ヘルマン・プライ クリスマス
みなさま、クリスマス、おめでとうございます。
日本は、イブに爆発しすぎて、本番の25日は、五十日(ごとうび)だし、企業の多くの給料日だから、クリスマスなんてことを、すっかり忘れて、残ったクリスマス商品やケーキを売りさばくに徹するのみにナリマス。
これもまた、特定のお祭り日を商業的に定めて、みんなで渡れば怖くない的な雰囲気を造り上げてしまう風潮の、日本的な典型なのでしょうね。
それでも全然、いいと思います。
でも、すくなくとも、キリスト教の真夜中の「イエスの誕生日」ということを、少しでも頭において、その上で楽しんで欲しいと思いますね。
クラシック音楽を聴いてると、避けて通れない、キリスト教社会が背景にあるがゆえの音楽の世界。
それらを理解するうえでも、聖書を読んだり、イエスのことを理解したりと、興味を超えた「学び」が必要になります。
わたくしも、当然に歩みましたし、幼稚園の頃から馴染んできて、当たり前になってきた思考でもあります。
そんな一方で、墓や仏壇に手を合わせ、神社にも清々しい思いをいだく、そんな日本人です。
とりわけ、肉親の死に接して、係わらざるを得ない場面も多々あるのが、この日本。

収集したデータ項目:
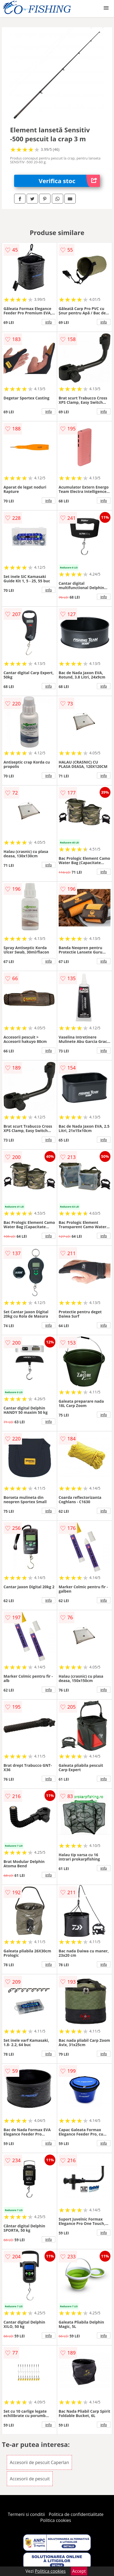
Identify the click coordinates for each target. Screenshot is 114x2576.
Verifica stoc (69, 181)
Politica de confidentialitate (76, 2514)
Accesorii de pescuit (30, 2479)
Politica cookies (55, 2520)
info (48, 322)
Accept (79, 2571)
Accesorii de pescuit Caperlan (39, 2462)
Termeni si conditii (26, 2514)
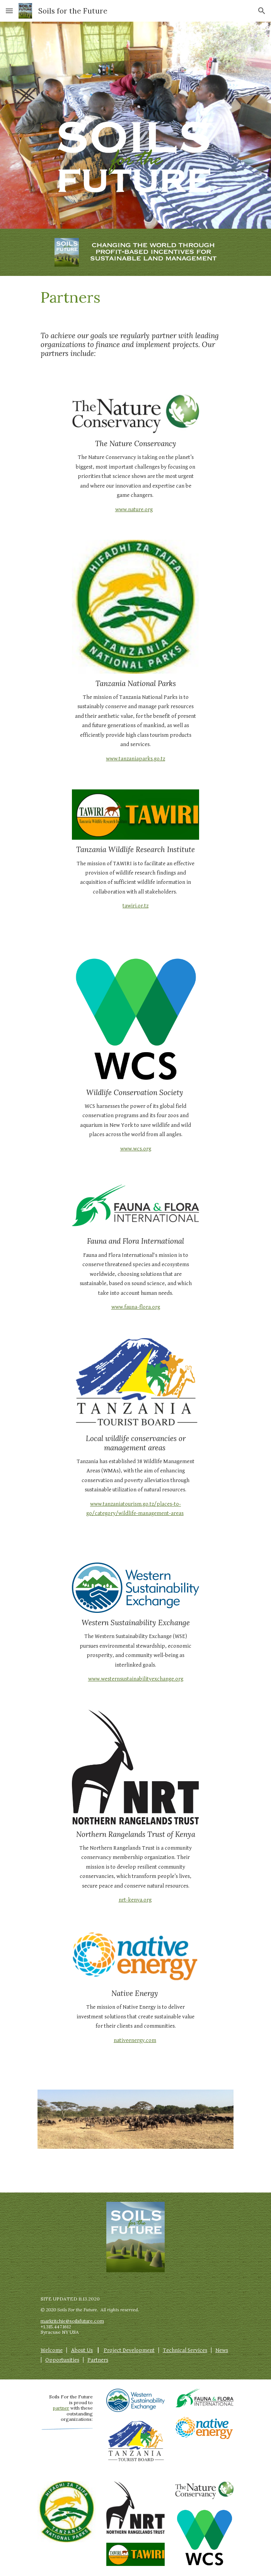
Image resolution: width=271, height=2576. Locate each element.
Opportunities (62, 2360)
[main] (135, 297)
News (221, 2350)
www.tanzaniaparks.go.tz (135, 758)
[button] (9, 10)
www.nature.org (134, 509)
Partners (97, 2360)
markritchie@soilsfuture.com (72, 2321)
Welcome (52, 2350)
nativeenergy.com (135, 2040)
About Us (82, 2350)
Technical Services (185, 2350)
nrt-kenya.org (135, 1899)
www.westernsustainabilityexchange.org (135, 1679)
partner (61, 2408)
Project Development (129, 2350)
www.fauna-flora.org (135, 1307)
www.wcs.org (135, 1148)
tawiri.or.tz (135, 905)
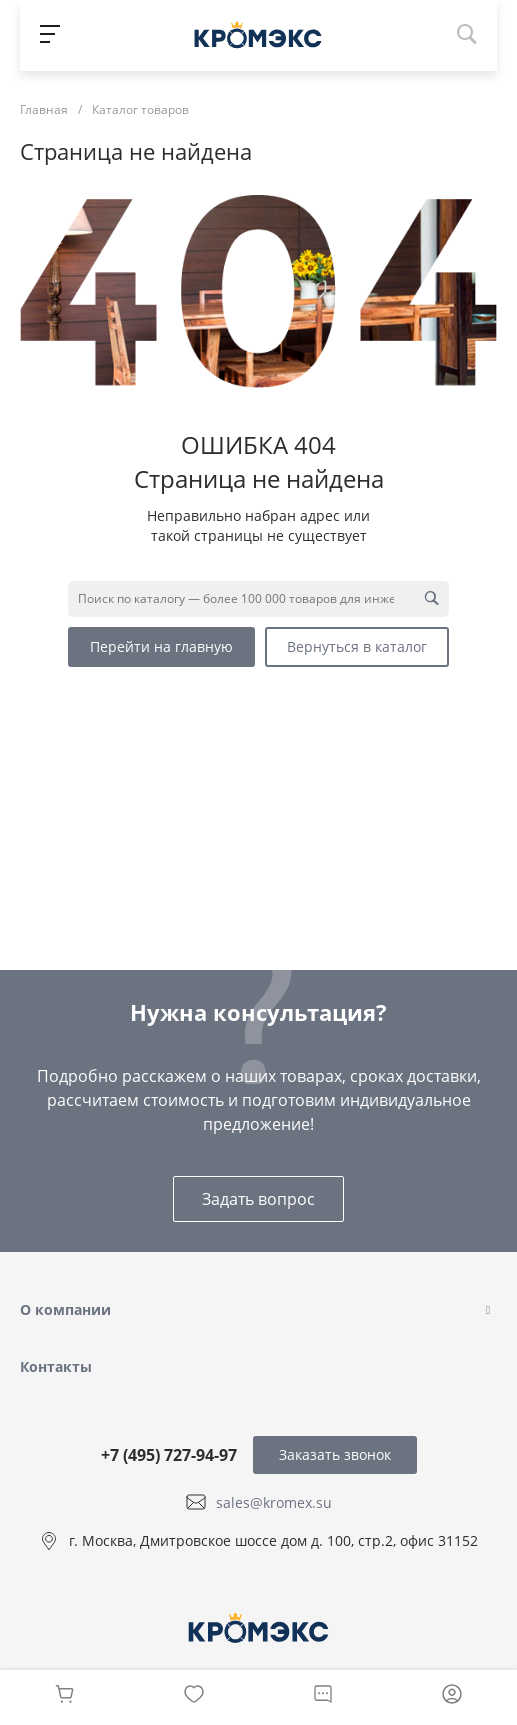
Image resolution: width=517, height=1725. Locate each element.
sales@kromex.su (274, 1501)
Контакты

取り組む課題:
• A. クリスマスについての文章で、「そんな日本人です」で終わる文に挙げられている、日本人が手を合わせたり思いをいだいたりする対象をすべて書き出しなさい。
• B. データの一覧にある「Accesorii de pescuit」をすべて「Fishing accessories」に改め、ほかは変えずに一覧全体を更新しなさい。画像は解答から除くこと。

課題の解答:
• A. 墓、仏壇、神社

• B.
Identify the click coordinates for each target. Screenshot is 114x2576.
Verifica stoc (69, 181)
Politica de confidentialitate (76, 2514)
Fishing accessories (30, 2479)
Politica cookies (55, 2520)
info (48, 322)
Accept (79, 2571)
Fishing accessories Caperlan (39, 2462)
Termeni si conditii (26, 2514)
Image resolution: width=271, height=2576. Locate each element.
Opportunities (62, 2360)
[main] (135, 297)
News (221, 2350)
www.tanzaniaparks.go.tz (135, 758)
[button] (9, 10)
www.nature.org (134, 509)
Partners (97, 2360)
markritchie@soilsfuture.com (72, 2321)
Welcome (52, 2350)
nativeenergy.com (135, 2040)
About Us (82, 2350)
Technical Services (185, 2350)
nrt-kenya.org (135, 1899)
www.westernsustainabilityexchange.org (135, 1679)
partner (61, 2408)
Project Development (129, 2350)
www.fauna-flora.org (135, 1307)
www.wcs.org (135, 1148)
tawiri.or.tz (135, 905)
Image resolution: width=517, height=1725. Locate each element.
sales@kromex.su (274, 1501)
Контакты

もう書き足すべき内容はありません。